Listed entries:
━━━

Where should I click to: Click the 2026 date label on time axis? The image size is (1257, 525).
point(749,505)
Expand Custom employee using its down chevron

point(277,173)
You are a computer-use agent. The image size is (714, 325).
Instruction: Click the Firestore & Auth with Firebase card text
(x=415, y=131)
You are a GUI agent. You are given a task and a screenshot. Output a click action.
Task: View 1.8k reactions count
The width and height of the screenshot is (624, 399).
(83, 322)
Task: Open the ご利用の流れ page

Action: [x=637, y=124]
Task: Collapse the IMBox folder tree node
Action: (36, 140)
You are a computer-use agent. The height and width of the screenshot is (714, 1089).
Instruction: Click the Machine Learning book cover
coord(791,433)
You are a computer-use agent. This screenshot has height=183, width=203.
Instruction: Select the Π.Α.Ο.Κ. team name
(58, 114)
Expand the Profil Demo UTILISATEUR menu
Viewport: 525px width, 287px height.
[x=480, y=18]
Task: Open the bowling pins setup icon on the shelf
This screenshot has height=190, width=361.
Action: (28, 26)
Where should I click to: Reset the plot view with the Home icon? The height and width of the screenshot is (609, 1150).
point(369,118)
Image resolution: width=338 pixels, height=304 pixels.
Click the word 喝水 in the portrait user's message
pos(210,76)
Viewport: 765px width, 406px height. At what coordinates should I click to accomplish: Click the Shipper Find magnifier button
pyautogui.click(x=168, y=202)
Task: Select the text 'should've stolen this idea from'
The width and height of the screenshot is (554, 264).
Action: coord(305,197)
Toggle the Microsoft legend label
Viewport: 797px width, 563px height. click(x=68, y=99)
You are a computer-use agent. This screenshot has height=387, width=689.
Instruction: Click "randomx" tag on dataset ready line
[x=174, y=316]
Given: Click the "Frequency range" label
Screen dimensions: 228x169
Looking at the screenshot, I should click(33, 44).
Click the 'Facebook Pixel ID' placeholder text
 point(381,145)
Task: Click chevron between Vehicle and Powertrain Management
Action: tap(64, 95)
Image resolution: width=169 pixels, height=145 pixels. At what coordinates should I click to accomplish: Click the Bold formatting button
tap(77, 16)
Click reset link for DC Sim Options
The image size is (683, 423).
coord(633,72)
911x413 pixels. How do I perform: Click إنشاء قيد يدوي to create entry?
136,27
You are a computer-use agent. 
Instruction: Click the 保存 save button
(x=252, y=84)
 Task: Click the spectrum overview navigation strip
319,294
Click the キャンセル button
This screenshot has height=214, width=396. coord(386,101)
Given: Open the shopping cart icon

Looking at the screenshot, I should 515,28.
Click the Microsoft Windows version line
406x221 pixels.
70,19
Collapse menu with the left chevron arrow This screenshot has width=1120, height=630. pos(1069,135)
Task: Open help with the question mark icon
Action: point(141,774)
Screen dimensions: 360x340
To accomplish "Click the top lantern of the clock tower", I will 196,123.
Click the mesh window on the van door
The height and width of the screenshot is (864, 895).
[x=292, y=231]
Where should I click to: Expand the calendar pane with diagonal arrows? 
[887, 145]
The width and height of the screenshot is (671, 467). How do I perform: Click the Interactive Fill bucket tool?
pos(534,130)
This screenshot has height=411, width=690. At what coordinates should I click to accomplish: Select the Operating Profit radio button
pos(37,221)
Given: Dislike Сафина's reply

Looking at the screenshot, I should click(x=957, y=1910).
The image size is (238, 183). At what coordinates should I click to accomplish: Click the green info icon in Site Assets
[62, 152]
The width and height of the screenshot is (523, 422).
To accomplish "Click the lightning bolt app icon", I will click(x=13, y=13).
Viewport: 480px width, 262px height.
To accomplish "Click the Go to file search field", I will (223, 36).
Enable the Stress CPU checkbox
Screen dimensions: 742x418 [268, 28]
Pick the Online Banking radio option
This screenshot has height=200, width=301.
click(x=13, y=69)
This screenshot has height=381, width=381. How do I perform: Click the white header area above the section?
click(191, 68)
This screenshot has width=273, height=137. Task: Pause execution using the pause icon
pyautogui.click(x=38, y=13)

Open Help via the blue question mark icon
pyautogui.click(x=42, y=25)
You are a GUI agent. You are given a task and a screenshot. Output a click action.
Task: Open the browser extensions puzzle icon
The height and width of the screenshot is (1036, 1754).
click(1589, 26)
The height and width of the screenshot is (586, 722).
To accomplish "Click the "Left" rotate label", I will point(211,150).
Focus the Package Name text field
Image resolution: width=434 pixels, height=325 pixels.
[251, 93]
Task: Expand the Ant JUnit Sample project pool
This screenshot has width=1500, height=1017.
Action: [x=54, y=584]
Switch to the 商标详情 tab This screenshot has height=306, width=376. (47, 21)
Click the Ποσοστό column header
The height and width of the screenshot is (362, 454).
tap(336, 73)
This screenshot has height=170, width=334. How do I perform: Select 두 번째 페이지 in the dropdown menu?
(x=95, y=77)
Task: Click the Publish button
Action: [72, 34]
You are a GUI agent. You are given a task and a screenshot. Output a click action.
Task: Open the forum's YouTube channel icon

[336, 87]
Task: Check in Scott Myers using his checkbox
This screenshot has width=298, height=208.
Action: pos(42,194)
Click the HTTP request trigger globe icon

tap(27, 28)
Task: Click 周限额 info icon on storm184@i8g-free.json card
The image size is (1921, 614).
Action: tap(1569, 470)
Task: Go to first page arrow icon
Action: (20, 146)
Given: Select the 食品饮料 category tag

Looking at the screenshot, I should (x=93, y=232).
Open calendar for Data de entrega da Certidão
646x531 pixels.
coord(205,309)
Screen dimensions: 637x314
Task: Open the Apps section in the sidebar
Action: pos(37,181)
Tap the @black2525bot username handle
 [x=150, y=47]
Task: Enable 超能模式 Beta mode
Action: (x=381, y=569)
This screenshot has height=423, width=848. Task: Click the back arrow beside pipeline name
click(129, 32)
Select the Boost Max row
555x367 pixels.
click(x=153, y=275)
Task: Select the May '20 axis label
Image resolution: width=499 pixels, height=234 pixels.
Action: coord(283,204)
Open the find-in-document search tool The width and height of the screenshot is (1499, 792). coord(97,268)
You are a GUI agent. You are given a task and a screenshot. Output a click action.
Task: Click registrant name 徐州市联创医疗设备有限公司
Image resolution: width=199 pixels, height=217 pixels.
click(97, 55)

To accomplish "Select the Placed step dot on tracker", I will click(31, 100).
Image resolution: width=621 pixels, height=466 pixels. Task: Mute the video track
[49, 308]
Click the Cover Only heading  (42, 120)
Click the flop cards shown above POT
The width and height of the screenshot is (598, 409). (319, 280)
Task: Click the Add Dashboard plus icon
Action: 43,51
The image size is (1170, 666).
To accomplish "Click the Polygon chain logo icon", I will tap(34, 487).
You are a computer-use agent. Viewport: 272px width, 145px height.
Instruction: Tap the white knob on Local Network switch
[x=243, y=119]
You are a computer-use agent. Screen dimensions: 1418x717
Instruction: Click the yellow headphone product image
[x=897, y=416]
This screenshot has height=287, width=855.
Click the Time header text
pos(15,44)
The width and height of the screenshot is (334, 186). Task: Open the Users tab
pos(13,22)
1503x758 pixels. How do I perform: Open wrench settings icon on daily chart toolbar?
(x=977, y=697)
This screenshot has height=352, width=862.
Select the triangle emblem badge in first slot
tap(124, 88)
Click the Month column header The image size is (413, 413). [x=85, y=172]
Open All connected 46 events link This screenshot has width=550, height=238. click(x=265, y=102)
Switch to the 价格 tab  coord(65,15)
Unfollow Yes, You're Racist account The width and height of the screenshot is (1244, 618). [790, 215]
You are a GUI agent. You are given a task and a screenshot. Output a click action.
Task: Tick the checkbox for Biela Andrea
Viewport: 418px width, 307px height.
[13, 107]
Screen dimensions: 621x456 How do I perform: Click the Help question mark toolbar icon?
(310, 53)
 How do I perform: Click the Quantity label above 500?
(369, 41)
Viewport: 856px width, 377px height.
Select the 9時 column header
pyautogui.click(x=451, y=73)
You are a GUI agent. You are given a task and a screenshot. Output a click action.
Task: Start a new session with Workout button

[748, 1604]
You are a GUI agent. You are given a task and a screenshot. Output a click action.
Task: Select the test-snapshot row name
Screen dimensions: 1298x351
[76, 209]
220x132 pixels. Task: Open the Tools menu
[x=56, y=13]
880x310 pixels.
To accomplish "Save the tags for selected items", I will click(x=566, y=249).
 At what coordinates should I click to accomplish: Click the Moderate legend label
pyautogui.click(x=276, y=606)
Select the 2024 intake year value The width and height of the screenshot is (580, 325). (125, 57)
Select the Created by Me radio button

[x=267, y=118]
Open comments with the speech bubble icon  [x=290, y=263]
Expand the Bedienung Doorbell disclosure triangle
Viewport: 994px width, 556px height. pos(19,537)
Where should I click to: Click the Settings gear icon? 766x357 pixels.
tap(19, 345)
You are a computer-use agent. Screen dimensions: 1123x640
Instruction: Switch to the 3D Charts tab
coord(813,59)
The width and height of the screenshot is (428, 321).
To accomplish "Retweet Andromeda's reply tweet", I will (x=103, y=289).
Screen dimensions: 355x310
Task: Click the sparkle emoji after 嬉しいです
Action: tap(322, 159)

━━━

About this task:
Using the material above, transcribe exactly the lines from the line with "Task: Click 周限额" to the line with "Task: Select the May '20 axis label"; both count, and nothing else goes in.

Response below:
Task: Click 周限额 info icon on storm184@i8g-free.json card
The image size is (1921, 614).
Action: tap(1569, 470)
Task: Go to first page arrow icon
Action: (20, 146)
Given: Select the 食品饮料 category tag

Looking at the screenshot, I should (x=93, y=232).
Open calendar for Data de entrega da Certidão
646x531 pixels.
coord(205,309)
Screen dimensions: 637x314
Task: Open the Apps section in the sidebar
Action: pos(37,181)
Tap the @black2525bot username handle
 [x=150, y=47]
Task: Enable 超能模式 Beta mode
Action: (x=381, y=569)
This screenshot has height=423, width=848. Task: Click the back arrow beside pipeline name
click(129, 32)
Select the Boost Max row
555x367 pixels.
click(x=153, y=275)
Task: Select the May '20 axis label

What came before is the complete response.